[Collected data]
++++++++++++++++++++

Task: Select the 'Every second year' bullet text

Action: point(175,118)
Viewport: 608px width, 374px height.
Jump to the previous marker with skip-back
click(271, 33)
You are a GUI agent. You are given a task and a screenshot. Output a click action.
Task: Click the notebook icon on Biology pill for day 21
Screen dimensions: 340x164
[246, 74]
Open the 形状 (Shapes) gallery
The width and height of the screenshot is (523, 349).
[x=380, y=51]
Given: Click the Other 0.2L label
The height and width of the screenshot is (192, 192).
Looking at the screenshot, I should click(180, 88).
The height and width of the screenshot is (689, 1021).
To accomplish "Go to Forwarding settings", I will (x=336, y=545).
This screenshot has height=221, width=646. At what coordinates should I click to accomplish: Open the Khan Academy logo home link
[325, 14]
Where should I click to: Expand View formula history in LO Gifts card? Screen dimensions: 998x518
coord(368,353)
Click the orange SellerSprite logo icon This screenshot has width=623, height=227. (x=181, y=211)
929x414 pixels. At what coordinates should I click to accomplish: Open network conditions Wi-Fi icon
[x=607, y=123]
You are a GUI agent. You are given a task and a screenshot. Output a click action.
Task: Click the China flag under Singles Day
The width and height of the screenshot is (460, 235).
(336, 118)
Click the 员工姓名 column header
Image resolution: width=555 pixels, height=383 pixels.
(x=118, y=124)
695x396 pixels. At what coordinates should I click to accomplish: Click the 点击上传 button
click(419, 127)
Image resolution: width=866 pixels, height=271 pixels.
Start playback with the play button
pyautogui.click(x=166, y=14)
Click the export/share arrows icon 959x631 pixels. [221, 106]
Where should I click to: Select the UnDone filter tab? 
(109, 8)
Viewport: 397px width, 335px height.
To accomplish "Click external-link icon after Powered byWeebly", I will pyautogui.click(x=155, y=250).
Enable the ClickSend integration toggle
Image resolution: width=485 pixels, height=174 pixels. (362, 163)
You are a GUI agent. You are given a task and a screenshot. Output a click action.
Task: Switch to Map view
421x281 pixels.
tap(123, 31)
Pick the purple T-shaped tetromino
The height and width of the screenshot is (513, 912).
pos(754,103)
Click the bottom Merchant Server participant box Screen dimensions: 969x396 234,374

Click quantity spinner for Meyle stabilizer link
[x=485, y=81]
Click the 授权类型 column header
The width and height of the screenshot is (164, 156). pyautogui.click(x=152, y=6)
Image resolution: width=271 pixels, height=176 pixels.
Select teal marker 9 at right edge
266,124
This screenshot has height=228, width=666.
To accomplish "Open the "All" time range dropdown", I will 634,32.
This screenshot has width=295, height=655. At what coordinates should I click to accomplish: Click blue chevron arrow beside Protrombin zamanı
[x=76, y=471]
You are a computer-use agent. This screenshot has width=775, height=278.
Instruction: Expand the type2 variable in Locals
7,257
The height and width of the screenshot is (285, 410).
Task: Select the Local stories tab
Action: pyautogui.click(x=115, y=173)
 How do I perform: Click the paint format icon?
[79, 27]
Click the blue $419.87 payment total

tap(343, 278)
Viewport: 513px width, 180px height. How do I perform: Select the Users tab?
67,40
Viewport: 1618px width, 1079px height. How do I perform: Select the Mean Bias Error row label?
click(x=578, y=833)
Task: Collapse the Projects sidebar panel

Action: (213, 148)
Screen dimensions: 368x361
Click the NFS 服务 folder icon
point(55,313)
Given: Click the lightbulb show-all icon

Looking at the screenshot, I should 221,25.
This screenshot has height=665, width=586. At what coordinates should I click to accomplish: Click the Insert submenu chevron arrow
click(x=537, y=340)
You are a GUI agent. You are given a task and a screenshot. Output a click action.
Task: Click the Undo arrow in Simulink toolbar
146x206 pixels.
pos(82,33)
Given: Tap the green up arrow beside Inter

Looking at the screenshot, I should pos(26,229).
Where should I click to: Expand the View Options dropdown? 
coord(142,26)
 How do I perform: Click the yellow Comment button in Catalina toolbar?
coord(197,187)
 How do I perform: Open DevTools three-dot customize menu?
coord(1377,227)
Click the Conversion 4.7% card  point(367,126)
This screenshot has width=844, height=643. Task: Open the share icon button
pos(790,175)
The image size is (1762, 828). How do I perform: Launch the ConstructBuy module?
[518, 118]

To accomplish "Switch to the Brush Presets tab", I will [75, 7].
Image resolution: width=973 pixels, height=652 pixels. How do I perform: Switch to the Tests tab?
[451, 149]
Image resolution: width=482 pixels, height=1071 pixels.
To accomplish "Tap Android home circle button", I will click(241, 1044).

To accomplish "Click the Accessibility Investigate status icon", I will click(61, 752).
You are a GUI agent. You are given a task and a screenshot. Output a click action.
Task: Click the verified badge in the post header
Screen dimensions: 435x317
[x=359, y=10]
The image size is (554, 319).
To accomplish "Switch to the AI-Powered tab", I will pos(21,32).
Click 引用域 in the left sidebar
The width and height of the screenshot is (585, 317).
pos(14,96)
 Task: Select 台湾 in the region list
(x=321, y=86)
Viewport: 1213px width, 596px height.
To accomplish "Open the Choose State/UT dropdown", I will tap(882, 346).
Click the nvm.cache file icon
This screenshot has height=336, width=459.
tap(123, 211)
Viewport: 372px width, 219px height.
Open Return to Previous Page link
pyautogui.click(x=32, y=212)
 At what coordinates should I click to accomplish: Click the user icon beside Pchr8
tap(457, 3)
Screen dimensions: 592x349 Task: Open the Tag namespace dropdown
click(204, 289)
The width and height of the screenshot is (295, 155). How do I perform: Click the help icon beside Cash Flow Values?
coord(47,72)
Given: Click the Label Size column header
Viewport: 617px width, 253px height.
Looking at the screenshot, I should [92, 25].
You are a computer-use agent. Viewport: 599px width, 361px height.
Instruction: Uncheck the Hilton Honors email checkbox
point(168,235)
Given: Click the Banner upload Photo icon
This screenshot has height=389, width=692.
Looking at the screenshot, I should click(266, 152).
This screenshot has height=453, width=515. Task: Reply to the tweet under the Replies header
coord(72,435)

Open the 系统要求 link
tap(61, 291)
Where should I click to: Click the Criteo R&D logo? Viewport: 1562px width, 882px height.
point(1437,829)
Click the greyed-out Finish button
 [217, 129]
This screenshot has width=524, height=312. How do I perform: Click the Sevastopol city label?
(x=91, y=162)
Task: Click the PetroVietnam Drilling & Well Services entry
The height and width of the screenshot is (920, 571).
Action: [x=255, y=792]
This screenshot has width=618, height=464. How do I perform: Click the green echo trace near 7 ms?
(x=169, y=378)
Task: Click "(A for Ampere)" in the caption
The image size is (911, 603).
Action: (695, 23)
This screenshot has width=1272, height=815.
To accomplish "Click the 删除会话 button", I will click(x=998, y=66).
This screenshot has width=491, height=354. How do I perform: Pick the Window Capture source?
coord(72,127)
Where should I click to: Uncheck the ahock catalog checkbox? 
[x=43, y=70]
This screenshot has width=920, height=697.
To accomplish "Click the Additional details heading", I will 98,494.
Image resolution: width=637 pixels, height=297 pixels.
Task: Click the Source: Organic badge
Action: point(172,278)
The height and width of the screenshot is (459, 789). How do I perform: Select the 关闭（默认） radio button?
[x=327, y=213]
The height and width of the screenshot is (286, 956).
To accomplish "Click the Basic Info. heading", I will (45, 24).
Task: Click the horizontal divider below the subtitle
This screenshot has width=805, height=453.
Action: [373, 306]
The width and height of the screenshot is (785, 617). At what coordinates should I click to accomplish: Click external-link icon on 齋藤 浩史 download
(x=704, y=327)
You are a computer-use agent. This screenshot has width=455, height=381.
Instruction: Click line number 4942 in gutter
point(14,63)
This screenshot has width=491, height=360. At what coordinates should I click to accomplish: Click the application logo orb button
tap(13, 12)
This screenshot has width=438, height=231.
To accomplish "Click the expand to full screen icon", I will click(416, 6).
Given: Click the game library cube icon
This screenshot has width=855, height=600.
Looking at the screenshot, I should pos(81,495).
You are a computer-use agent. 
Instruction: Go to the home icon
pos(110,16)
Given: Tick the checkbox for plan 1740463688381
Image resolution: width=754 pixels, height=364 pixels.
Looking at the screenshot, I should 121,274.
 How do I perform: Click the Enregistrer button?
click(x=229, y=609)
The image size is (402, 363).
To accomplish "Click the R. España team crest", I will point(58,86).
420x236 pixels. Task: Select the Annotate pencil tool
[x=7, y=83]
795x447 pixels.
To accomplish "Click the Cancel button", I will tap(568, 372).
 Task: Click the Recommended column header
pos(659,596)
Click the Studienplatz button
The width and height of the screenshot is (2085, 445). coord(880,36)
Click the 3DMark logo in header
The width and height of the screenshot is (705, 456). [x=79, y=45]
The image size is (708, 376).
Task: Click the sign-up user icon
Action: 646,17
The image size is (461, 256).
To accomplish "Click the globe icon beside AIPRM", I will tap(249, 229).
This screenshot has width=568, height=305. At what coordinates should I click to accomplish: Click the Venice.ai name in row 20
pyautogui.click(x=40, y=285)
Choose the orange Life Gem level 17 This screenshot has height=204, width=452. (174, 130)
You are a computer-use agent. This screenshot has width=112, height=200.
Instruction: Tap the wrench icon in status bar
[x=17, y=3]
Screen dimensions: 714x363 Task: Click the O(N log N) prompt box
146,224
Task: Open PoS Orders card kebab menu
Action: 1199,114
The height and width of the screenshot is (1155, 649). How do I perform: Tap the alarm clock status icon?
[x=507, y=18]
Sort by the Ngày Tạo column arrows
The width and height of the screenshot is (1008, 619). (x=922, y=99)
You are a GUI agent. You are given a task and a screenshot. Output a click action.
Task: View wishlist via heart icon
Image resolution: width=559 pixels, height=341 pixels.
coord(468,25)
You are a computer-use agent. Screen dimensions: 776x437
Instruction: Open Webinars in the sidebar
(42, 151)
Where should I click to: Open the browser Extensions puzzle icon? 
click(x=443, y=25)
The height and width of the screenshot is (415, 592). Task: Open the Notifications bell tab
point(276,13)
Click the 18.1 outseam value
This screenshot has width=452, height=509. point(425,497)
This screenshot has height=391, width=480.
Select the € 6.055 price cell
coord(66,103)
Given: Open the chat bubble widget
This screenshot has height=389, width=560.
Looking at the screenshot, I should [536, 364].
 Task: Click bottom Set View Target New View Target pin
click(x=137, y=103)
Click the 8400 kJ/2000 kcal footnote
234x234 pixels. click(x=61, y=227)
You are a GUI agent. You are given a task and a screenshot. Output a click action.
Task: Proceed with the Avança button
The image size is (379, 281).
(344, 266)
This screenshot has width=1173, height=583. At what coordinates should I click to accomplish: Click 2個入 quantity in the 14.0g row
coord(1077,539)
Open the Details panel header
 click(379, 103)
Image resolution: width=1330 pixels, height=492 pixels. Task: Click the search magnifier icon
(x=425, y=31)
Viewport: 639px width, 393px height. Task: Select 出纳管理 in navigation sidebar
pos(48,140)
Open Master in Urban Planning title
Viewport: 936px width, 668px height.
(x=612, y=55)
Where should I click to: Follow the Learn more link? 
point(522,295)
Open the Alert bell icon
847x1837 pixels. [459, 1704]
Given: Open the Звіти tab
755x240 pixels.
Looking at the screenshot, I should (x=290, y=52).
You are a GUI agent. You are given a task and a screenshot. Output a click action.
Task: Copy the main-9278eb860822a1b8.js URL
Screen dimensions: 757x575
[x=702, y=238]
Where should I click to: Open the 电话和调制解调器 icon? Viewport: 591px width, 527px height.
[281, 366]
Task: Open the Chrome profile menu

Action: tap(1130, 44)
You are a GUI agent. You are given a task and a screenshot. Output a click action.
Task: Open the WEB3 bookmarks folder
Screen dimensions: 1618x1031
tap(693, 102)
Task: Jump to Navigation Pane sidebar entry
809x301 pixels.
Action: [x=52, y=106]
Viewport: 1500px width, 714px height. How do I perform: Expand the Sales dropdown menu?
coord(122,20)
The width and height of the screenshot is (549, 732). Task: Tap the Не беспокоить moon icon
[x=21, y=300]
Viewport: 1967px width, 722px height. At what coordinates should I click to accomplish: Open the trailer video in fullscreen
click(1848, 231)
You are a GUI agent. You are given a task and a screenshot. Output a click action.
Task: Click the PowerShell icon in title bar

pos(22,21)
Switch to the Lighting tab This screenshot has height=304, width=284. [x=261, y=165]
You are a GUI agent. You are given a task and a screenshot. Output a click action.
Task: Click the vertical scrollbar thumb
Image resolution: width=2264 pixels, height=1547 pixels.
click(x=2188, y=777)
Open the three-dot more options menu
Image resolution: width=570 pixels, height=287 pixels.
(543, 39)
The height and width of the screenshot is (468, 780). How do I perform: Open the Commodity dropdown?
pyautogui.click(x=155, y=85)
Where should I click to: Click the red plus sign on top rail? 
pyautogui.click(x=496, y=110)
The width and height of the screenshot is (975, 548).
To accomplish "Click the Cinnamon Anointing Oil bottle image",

++++++++++++++++++++

[WORK ORDER]: In the data above, start at the line that has "Select the € 6.055 price cell", stop after the line that has "Task: Proceed with the Avança button", and print every line in between exactly as it stands.

[THE COMPLETED TASK]:
Select the € 6.055 price cell
coord(66,103)
Given: Open the chat bubble widget
This screenshot has height=389, width=560.
Looking at the screenshot, I should [536, 364].
 Task: Click bottom Set View Target New View Target pin
click(x=137, y=103)
Click the 8400 kJ/2000 kcal footnote
234x234 pixels. click(x=61, y=227)
You are a GUI agent. You are given a task and a screenshot. Output a click action.
Task: Proceed with the Avança button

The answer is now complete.